Pour l’annonce de la maladie : 5 000 FCFA.
Pour l’annonce du décès : 5 000 FCFA.
Pour la suspension des pourparlers : 40 000 FCFA.
Après les obsèques, les discussions reprennent. Le mari s’acquitte également des frais liés aux pleurs des parents de la défunte.

Puis vient le moment de « l’attachement » du symbole devant conduire au verdict traditionnel. Les juges traditionnels fixent d'abord une contribution de 15 000 FCFA, avant de demander 355 000 FCFA de chaque côté pour aller au fameux verdict.

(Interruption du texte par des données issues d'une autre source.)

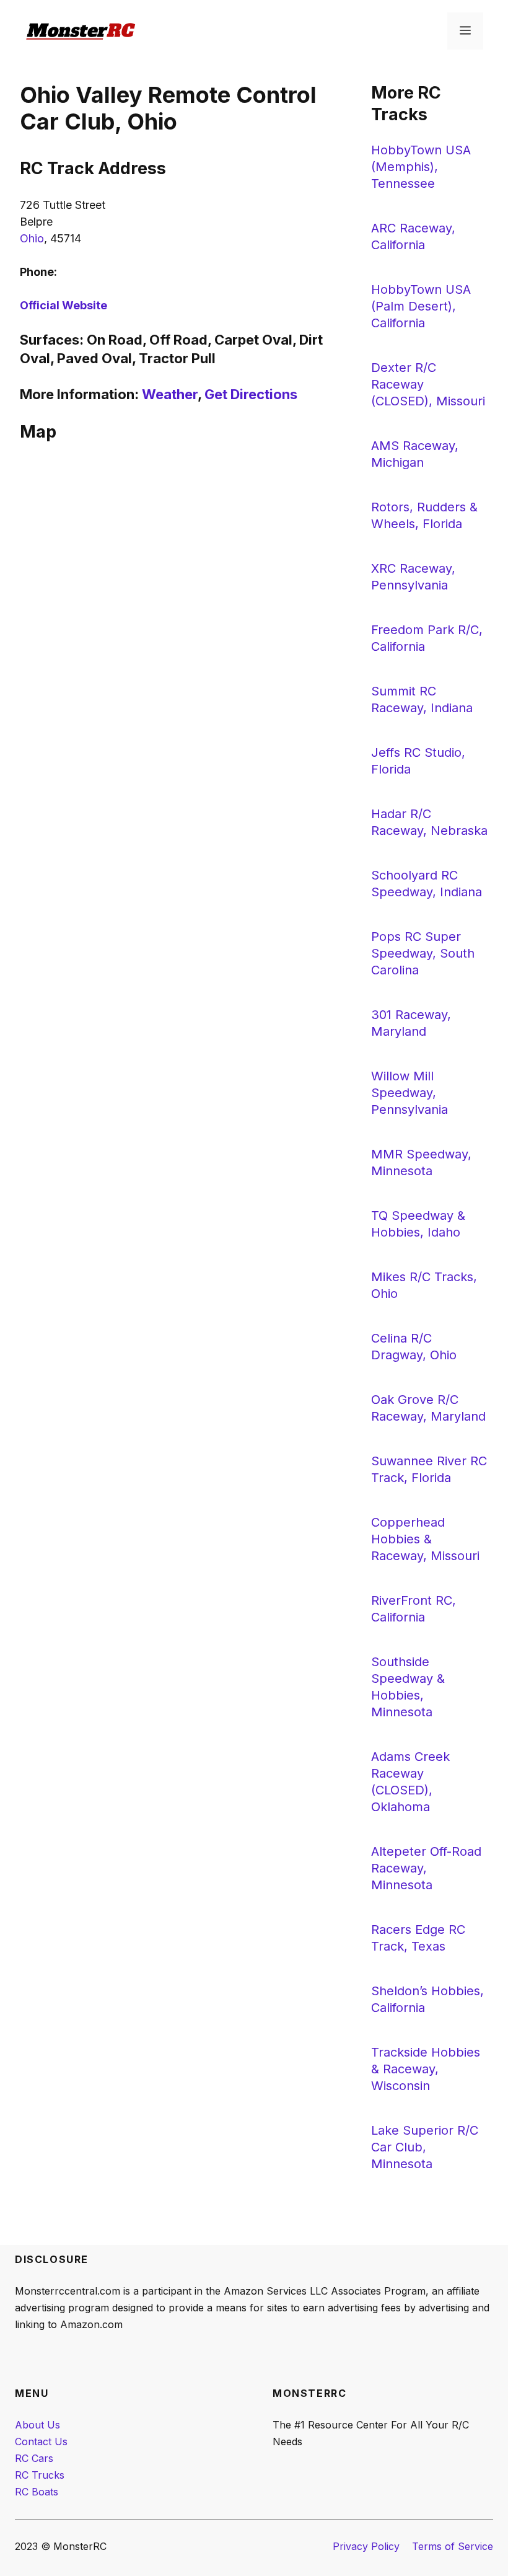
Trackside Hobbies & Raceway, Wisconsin (425, 2069)
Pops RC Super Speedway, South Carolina (423, 953)
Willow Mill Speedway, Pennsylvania (409, 1093)
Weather (170, 394)
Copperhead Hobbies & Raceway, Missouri (425, 1539)
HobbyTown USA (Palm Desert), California (421, 306)
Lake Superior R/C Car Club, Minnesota (424, 2147)
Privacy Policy (366, 2546)
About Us (37, 2425)
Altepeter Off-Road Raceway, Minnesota (426, 1868)
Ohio (32, 238)
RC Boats (36, 2492)
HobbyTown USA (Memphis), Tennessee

Au-delà des montants, une question mérite d'être posée : quel sens donnons-nous encore à nos traditions ?
La tradition est une richesse lorsqu'elle rassemble, console, transmet des valeurs et rétablit la paix. Elle devient préoccupante lorsqu'elle transforme le malheur d'une famille en interminable succession de dépenses, de palabres et de procédures dont la finalité échappe parfois à ceux qui les subissent.
Pendant que certaines familles s'endettent pour respecter des exigences traditionnelles, des enfants manquent de fournitures scolaires, des parents peinent à se soigner et des jeunes cherchent désespérément un emploi.
Le Congo ne doit pas avoir peur de questionner ses propres pratiques. Respecter la tradition ne signifie pas accepter aveuglément tout ce qu'elle impose. Nos anciens nous ont légué des valeurs ; à notre génération de faire la différence entre ce qui mérite d'être conservé et ce qui doit être repensé.
Le véritable verdict devrait peut-être être celui-ci : combien nos traditions nous coûtent-elles, et surtout, que rapportent-elles à nos communautés ?
Le Congo avancera lorsque ses traditions seront au service de l'homme, et non lorsque l'homme deviendra prisonnier de traditions qu'il n'ose plus interroger.
Tradition, oui. Gaspillage, non. Respect des anciens, oui. Mais aussi responsabilité envers les générations futures.